We saw the first signs of this last winter. When streeterias were seen only as a temporary stopgap, something that was to last a few weeks, they didn’t really need to be sturdy. When it became clear, however, that the pandemic was not going to end, restaurants with the means were spending between $ 5,000 and $ 25,000 to build structures capable of withstanding snow, gusts of wind and snow. to traffic. The more ad-hoc moms and pops streetwear have gotten more and more worn out, and many look like they’re running out of steam. Some restaurants have simply abandoned them.

Some of the more rambling, but unique, streets are likely on the way out, as the city formalizes its alfresco dining policy. From left to right : Photo: Joan Slatkin / Education Images / Universal Images Group via Getty ImagesPhoto: Byron Smith / Getty Images

Some of the more rambling, but unique, streets are likely on the way out, as the city formalizes its alfresco dining policy. From above:
Some of the more rambling, but unique, streets are likely on the way out, as the city formalizes its alfresco dining policy.

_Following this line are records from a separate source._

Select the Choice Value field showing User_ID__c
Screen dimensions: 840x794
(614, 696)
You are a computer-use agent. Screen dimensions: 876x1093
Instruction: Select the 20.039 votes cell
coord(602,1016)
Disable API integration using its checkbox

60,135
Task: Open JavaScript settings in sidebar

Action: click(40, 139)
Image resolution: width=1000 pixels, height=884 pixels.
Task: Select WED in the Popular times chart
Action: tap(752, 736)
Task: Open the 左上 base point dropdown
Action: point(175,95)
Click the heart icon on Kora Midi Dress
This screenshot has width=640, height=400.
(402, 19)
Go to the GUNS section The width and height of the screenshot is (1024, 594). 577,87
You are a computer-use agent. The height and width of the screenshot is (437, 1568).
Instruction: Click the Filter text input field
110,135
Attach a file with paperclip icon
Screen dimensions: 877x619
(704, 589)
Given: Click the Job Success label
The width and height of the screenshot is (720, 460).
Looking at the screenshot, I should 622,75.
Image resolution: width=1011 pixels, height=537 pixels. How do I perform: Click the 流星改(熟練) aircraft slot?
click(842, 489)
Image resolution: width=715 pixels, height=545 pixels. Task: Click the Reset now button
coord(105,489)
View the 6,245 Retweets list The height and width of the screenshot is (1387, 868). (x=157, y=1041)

From above: Photo: Joan Slatkin / Education Images / Universal Images Group via Getty ImagesPhoto: Byron Smith / Getty Images

Now that open restaurants are set to become permanent, offering a future that speculators can protect themselves against, the opportunists have arrived. Homeowners are already looking for ways to inflate rents for spaces with sidewalks and adjacent parking lots. “It’s obviously not necessarily the owner’s space. It’s up to the city if it’s on the sidewalk, ”said Brandon Singer, CEO of brokerage firm Retail by MONA recently. The real deal. “But you can argue that if you’re a landlord you’re going to use the space outside of my building, you should pay me more.” This creates a market where moms and dads won’t be able to compete with companies backed by investors, whose design sensibilities are usually quite tame.

There will be more regulations, and with that, the program will become more difficult for companies to participate. DOT has also hinted that the program will involve a participation fee in the future. Before releasing the new guidelines, the department began a listening tour of five boroughs to hear concerns from local officials, which are expected to be released early next year and take effect in 2023. After community councils have lost their offer to kill open restaurants outright, some of the more dominant are require license review, which would introduce another layer of bureaucracy for the construction of permanent streets.

I imagine that in the near future, only restaurant groups and chains will be able to afford to build open restaurants. They will become investments, where the aesthetic risks are few. To appeal to as many customers as possible, the design will become mediocre, passable, and harmless – the equivalent of the ubiquitous yawn of a Starbucks.